Gtpbp2 is a positive regulator of Wnt signaling and maintains low levels of the Wnt negative regulator Axin.
Gillis WQ., Kirmizitas A., Iwasaki Y., Ki D-H., Wyrick JM., Thomsen GH.
BACKGROUND: Canonical Wnt signals, transduced by stabilized β-catenin, play similar roles across animals in maintaining stem cell pluripotency, regulating cell differentiation, and instructing normal embryonic development. Dysregulated Wnt/β-catenin signaling causes diseases and birth defects, and a variety of regulatory processes control this pathway to ensure its proper function and integration with other signaling systems. We previously identified GTP-binding protein 2 (Gtpbp2) as a novel regulator of BMP signaling, however further exploration revealed that Gtpbp2 can also affect Wnt signaling, which is a novel finding reported here.
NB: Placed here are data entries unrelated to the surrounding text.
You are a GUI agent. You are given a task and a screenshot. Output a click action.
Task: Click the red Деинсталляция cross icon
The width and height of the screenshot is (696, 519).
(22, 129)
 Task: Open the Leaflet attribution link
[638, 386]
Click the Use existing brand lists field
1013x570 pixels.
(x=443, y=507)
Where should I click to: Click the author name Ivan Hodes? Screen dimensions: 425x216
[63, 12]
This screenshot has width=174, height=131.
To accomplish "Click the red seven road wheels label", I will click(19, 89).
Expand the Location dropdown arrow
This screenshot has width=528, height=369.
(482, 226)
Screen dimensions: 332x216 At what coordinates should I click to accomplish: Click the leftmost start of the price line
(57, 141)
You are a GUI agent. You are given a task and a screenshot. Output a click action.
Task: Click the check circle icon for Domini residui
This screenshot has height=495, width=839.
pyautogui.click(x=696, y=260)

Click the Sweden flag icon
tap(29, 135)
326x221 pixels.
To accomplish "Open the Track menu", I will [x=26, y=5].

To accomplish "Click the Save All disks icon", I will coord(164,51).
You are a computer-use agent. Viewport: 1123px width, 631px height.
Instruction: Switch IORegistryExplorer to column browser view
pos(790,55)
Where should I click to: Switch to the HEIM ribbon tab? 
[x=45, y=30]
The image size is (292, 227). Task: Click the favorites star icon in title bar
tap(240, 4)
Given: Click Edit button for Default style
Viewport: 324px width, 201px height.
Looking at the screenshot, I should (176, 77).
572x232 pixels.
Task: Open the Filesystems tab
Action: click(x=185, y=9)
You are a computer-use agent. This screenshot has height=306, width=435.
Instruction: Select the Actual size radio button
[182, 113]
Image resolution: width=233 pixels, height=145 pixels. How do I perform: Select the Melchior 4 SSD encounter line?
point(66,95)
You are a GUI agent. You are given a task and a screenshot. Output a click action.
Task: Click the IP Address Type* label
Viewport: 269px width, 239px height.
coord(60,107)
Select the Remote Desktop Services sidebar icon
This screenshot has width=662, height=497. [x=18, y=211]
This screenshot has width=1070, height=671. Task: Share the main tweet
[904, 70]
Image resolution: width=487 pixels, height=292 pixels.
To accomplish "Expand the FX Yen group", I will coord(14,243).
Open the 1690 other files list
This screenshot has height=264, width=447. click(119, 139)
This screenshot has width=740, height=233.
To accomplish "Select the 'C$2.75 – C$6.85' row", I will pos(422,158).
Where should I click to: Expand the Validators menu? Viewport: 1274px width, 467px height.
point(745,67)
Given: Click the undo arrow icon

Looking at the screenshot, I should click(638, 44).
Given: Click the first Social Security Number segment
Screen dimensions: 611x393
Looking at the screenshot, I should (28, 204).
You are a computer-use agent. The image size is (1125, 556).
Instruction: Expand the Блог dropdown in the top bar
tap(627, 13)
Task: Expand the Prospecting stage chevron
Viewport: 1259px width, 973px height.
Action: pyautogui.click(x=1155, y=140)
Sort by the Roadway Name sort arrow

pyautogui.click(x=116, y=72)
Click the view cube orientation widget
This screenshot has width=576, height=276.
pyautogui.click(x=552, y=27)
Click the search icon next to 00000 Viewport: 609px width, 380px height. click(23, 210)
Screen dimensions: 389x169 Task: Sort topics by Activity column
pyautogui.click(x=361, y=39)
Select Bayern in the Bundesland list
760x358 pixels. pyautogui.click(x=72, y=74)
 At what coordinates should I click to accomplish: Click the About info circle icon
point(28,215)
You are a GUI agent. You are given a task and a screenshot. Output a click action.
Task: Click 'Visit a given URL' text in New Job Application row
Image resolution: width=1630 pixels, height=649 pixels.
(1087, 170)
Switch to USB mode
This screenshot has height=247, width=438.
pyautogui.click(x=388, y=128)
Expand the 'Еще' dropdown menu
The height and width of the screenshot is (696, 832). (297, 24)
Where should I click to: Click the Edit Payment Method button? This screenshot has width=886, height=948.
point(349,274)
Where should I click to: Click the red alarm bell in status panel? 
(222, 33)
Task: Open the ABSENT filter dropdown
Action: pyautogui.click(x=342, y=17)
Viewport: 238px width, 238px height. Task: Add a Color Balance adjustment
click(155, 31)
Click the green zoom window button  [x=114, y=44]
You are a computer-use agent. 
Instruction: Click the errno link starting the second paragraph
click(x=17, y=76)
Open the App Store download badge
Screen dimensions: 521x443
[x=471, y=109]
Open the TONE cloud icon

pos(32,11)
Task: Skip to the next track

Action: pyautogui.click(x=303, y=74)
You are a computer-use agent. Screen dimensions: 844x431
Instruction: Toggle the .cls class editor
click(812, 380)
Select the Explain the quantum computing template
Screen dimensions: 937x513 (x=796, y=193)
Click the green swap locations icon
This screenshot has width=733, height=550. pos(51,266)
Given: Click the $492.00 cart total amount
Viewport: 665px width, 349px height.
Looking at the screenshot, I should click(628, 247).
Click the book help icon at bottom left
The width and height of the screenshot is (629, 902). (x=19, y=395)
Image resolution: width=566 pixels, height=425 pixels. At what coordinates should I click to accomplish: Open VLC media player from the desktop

RESULTS: Knockdown of Gtpbp2 in Xenopus embryos causes severe axial defects and reduces expression of Spemann-Mangold organizer genes. Gtpbp2 knockdown blocks responses to ectopic Wnt8 ligand, such as organizer gene induction in ectodermal tissue explants and induction of secondary axes in whole embryos. However, organizer gene induction by ectopic Nodal2 is unaffected by Gtpbp2 knockdown. Epistasis tests, conducted by activating Wnt signal transduction at sequential points in the canonical pathway, demonstrate that Gtpbp2 is required downstream of Dishevelled and Gsk3β but upstream of β-catenin, which is similar to the previously reported effects of Axin1 overexpression in Xenopus embryos. Focusing on Axin in Xenopus embryos, we find that knockdown of Gtpbp2 elevates endogenous or exogenous Axin protein levels. Furthermore, Gtpbp2 fusion proteins co-localize with Dishevelled and co-immunoprecipitate with Axin and Gsk3b. CONCLUSIONS: We conclude that Gtpbp2 is required for canonical Wnt/β-catenin signaling in Xenopus embryos. Our data suggest a model in which Gtpbp2 suppresses the accumulation of Axin protein, a rate-limiting component of the β-catenin destruction complex, such that Axin protein levels negatively correlate with Gtpbp2 levels. This model is supported by the similarity of our Gtpbp2-Wnt epistasis results and previously reported effects of Axin overexpression, the physical interactions of Gtpbp2 with Axin, and the correlation between elevated Axin protein levels and lost Wnt responsiveness upon Gtpbp2 knockdown. A wide variety of cancer-causing Wnt pathway mutations require low Axin levels, so development of Gtpbp2 inhibitors may provide a new therapeutic strategy to elevate Axin and suppress aberrant β-catenin signaling in cancer and other Wnt-related diseases.